Lilla’s thesis is that the lack of a new dispensation has made it difficult for Democrats to win local elections and maintain power in Congress, but in Obama’s case the most plausible critique seems to be the opposite: that the party focused on his soaring rhetoric and forgot about day-to-day necessities on smaller scales.
When it comes to the right, Lilla at least recognizes political differences, but his framework makes them feel cultural. We hear very little about terrorism and immigration. In a book ostensibly about the relationship between identity politics and Republican electoral success, they deserve not just mention but extended analysis. Lilla believes citizenship is the rhetorical concept Democrats need right now. But of course emphasizing citizenship leaves Trumpian policies like the border wall and the Muslim ban untouched. Which is precisely the point of Trump’s supporters! We hear very little about the vast demographic changes the country is undergoing, about the glut of (rightly or wrongly) breathless news stories heralding the proportional reduction of white people in America. Again, in a book like this, that topic seems almost required for full credit. Is the Democrats’ “demographic strategy” promising? Will Hispanic voters turn Texas blue? Would a black Democratic candidate have defeated Trump due to better turnout? To hold to his pragmatic anti-identitarian thesis Lilla must believe the answer is no, but we never hear why.
In neither encounter does Lilla seem to account for the possibility that part of what makes “dispensations” work politically is whether they work, period. It could be the case that the world has largely proven American conservatives and libertarians correct when it comes to the power of markets, and more generally of decentralized individual judgments organized in a competitive manner, to aggregate all kinds of information.
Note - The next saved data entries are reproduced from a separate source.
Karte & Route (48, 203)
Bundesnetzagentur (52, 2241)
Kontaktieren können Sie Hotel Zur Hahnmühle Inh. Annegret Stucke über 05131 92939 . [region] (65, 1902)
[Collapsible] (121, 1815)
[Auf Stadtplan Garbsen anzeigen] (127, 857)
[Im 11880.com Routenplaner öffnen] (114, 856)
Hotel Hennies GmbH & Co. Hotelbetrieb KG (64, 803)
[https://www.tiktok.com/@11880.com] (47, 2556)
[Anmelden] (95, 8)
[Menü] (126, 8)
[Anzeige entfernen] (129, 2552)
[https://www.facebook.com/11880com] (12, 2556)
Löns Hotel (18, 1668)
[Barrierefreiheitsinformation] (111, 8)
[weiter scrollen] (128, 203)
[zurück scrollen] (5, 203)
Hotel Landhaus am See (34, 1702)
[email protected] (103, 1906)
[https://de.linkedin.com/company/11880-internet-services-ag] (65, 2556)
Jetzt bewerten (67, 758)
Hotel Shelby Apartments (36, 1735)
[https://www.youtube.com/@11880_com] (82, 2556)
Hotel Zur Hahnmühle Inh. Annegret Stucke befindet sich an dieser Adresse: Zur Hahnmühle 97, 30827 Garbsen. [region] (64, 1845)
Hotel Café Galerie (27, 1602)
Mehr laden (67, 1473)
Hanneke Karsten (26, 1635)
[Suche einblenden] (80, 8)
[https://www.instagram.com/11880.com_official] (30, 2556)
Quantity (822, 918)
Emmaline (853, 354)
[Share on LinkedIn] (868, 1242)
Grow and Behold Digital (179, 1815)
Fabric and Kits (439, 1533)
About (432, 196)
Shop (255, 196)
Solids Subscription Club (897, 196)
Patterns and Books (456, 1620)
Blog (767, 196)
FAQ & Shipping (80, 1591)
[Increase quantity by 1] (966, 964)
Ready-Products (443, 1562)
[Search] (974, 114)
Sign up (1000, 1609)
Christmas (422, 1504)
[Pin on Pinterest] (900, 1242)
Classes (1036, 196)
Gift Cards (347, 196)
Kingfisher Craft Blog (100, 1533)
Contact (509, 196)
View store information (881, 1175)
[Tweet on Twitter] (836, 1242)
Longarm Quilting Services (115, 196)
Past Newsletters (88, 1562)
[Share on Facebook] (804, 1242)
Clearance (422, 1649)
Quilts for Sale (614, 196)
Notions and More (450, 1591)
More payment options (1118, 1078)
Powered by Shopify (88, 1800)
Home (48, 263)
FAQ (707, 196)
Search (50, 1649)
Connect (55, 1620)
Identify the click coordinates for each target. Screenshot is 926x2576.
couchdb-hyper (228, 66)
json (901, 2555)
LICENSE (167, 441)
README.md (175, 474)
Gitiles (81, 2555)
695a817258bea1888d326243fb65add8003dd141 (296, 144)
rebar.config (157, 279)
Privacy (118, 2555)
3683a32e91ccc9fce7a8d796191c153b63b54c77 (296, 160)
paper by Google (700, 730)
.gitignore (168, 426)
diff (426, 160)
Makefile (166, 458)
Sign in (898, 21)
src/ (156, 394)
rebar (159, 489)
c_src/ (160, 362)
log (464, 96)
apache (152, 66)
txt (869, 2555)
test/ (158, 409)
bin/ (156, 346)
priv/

And it could be the case that the world has largely proven left-of-Lilla liberals correct when it comes to the blind spots of markets, to the need for robust social safety nets, to the nature and pervasiveness of injustice, to the importance of symbols, and so on. This sort of thing can’t be elided into “material conditions”. Material conditions are themselves affected by politics and the fact that the public’s judgments about “dispensations” are largely matters of emotion does not provide good evidence that those judgments fail to aim at the truth, in one way or another. Here, Mark Lilla has written a book asserting that liberals should be more committed democrats, but he leaves us wondering whether, and why, he himself fits either label.